Die Flutkatastrophe 2021: Der DWD spricht von einem Jahrhundertereignis
Mitte Juli 2021 kam es in Deutschland zu schweren Unwettern. Besonders betroffen waren Rheinland-Pfalz und Nordrhein-Westfalen. Die Niederschlagsmengen waren außergewöhnlich hoch: Mitte Juli fielen in beiden Bundesländern innerhalb von zehn bis 18 Stunden bis zu 150 Liter Regen pro Quadratmeter. Das führte dazu, dass Flüsse wie die Ahr, die Erft und die Mosel über die Ufer traten. In den betroffenen Regionen kam es zu Sturmfluten und Überschwemmungen. Der DWD spricht in einem Bericht von einem „Jahrhundertereignis“.
Die Wassermassen verwüsteten Dörfer und Städte, rissen Brücken mit sich und führten zu Erdrutschen. „Über 180 Menschen verloren in Deutschland ihr Leben. Über 800 Menschen wurden zum Teil schwer verletzt“, berichtet das Bundesministerium des Innern und für Heimat. Die Rettungskräfte waren überfordert, und Tausende von Menschen wurden evakuiert. Die Schäden an Gebäuden, Infrastruktur und Landwirtschaft waren immens, und viele Menschen verloren ihr Zuhause und ihre Habseligkeiten.

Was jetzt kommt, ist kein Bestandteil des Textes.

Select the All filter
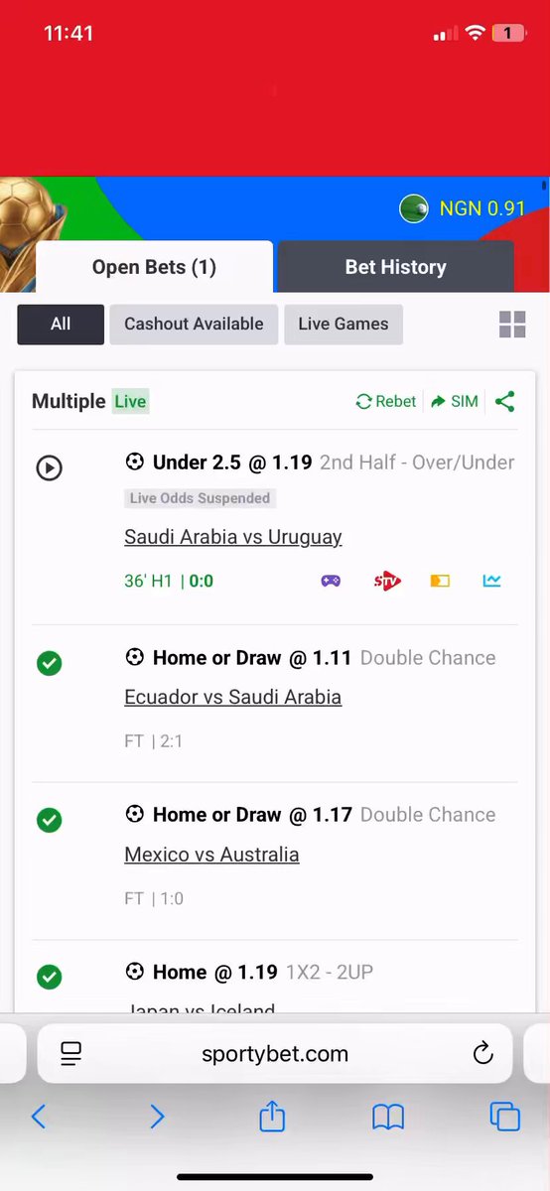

Sturmtief löst Flutkatastrophe aus – trotz Warnung durch den DWD
Der Auslöser der Sturmflut 2021 war das Tiefdruckgebiet „Bernd“. Es war eine lang anhaltende und äußerst intensive Wetterlage, die über Mitteleuropa verharrte. So kam es nicht nur in Deutschland, sondern auch in Teilen Belgiens, Frankreichs, der Niederlande und Luxemburgs zu extremen meteorologischen Ereignissen. Dass daraus eine Sturmflut entstand, ist auf mehrere Faktoren zurückzuführen:
- starke Regenfälle: Die langsame Bewegung des Tiefdruckgebiets „Bernd“ führte dazu, dass der Regen über mehrere Tage hinweg anhielt, was die akkumulierten Niederschlagsmengen beträchtlich erhöhte.
- übersättigte Böden: Die Böden konnten die Niederschlagsmassen nicht mehr aufnehmen, weil sie bereits durch vergangene Regenereignisse gesättigt waren.
- topografische Besonderheiten: In einigen Gebieten, wie beispielsweise den Tälern entlang von Flüssen, konnten sich die Wassermassen leicht ansammeln und rasch ansteigen, was die Überschwemmungen verschärfte.
Die Sturmfluten im Juli 2021 führten zu einer breiten Diskussion. Einerseits, weil der DWD die extremen Niederschläge bereits Tage zuvor prognostiziert und vor Hochwasser gewarnt hatte. Andererseits ging es um den Klimawandel und seine Auswirkungen auf extreme Wetterereignisse. Klimaforscher weisen darauf hin, dass solche Ereignisse in Zukunft häufiger auftreten könnten, wenn keine Maßnahmen ergriffen werden, um den Klimawandel einzudämmen.